Cuda samples fail to allocate memory after running a few pieces of code

greenberet123 · August 25, 2016, 9:30pm

Hi,

Im running Ubuntu 16.04 and coda 7.5 and nvidia drivers 361 for my 2 Tesla k40c GPUs.

I was able to run the cuda samples (specifically vectorAdd).

I ran a few cud programs using cutorch and now when I try to run vectorAdd, it says

$ sudo ./vectorAdd
[Vector addition of 50000 elements]
Failed to allocate device vector A (error code out of memory)!

If i restart the machines, things work again, and then stop after a few runs of my code. This was also happening earlier with ubuntu 14.

The debug log is here: http://sprunge.us/hhaM

Thanks in advance!

Robert_Crovella · August 25, 2016, 9:47pm

a process of yours (presumably in your cutorch workflow) is terminating in a bad fashion and not freeing memory

normal process termination should release any allocations.

You could try using the reset facility in nvidia-smi to try to reset the GPUs in question. If that is possible, it should fix the issue without a reboot. You could also try to identify any processes associated with the GPU in question using nvidia-smi and kill those processes manually.

otherwise you’ll need to identify your process termination issues and rectify them, or else reboot the system.

mfatica · August 25, 2016, 10:38pm

There was a bug in certain drivers where the memory was not released if the process was terminated.

▶ [Collected material]
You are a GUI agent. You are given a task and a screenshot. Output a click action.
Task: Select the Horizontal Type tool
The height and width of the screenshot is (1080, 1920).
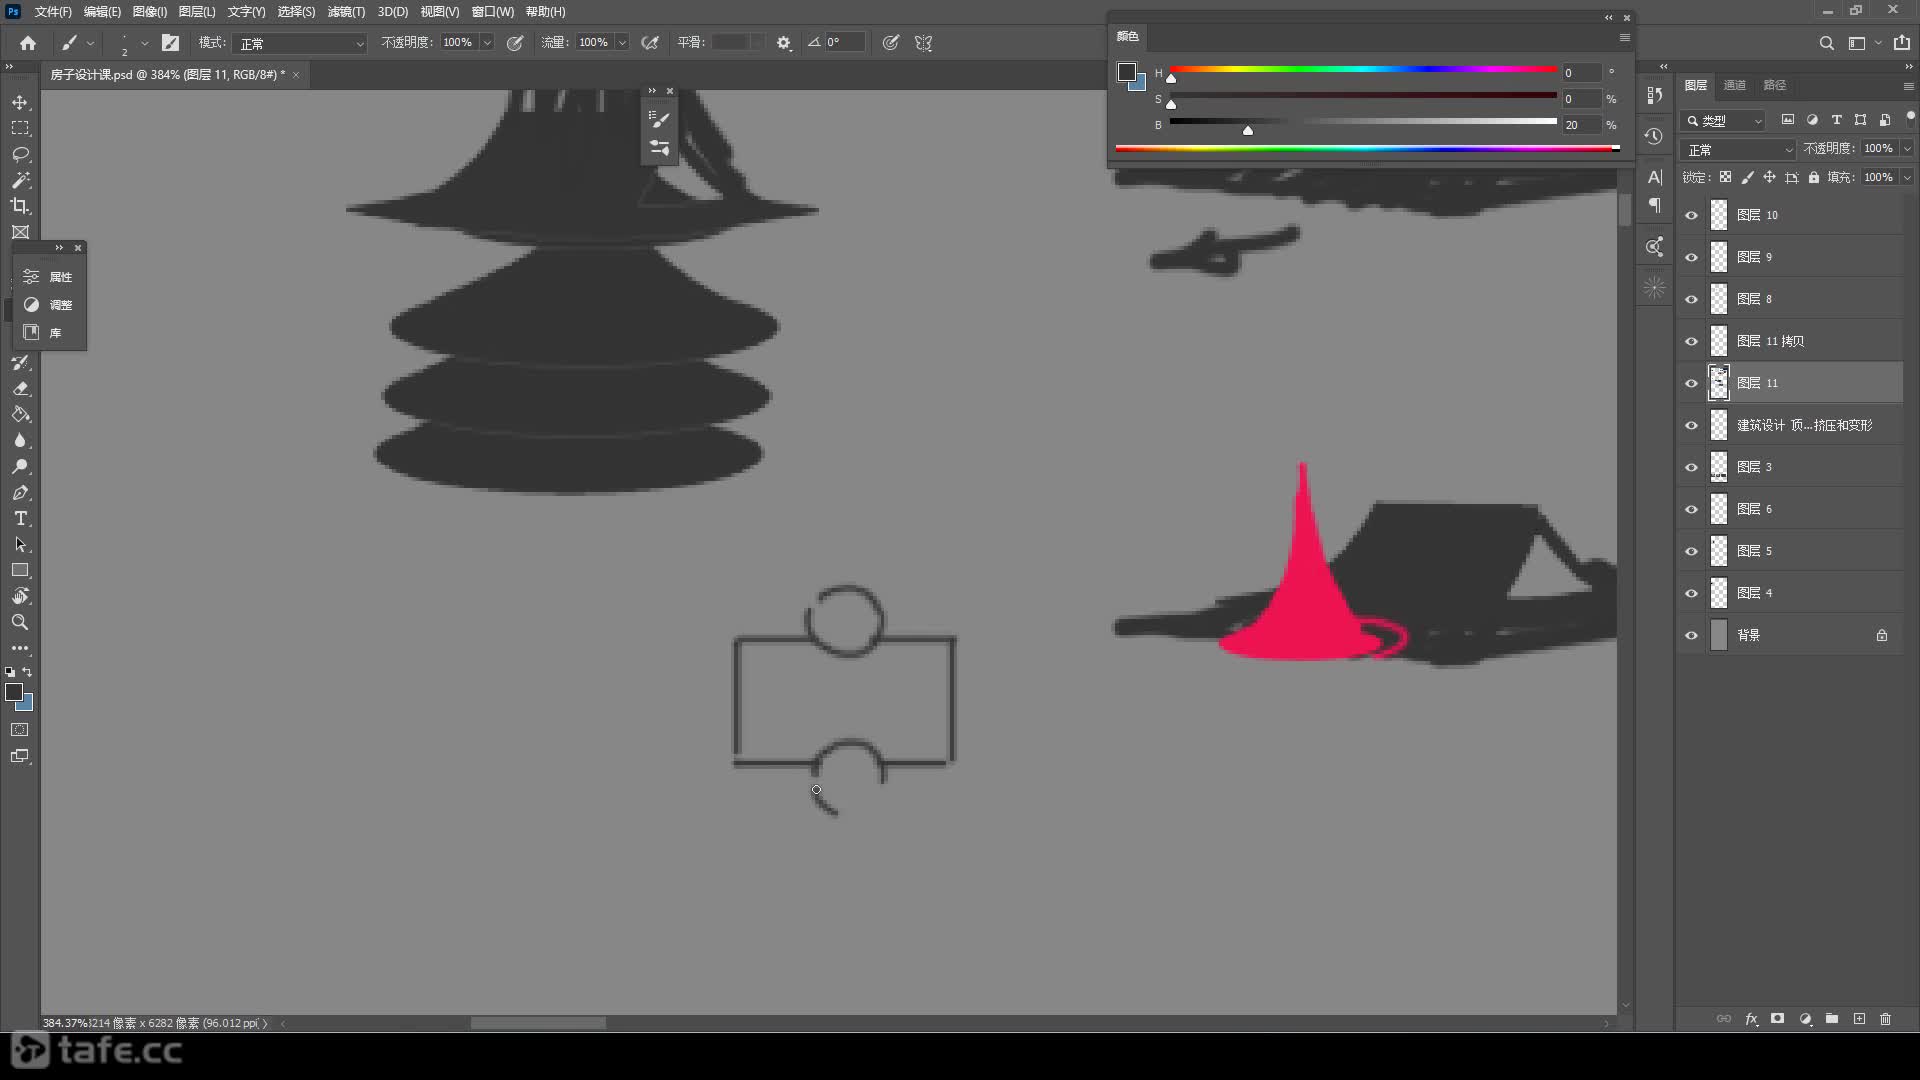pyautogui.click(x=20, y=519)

▶ [Stated problem] Can you carry on the CUDA memory thread from the point it stops? The material has no connection to the CUDA memory thread.

▶ [Output of the task]
Try to use the latest 361 driver, I don’t remember in which version was fixed.

njuffa · August 26, 2016, 3:36am

I assume you meant “There was a bug in certain drivers where the memory was not released if the process was terminated abnormally” ?

greenberet123 · August 28, 2016, 7:10pm

Thanks for the reply guys. Still no luck.

I successfully reset both GPUs in my machine using nvidia-smi
According the nvidia-smi, there are no processes running that are using the gpu.

I am using NVIDIA-SMI 361.42 … which I installed just a few days ago.

I cannot reboot the machine since many others are logged in.

I tried ‘rmmod’ followed by ‘modprobe’ of the nvidia driver. Even that didn’t fix it.

Is there something else I can do to refresh everything and emulate the effect of rebooting? Thanks!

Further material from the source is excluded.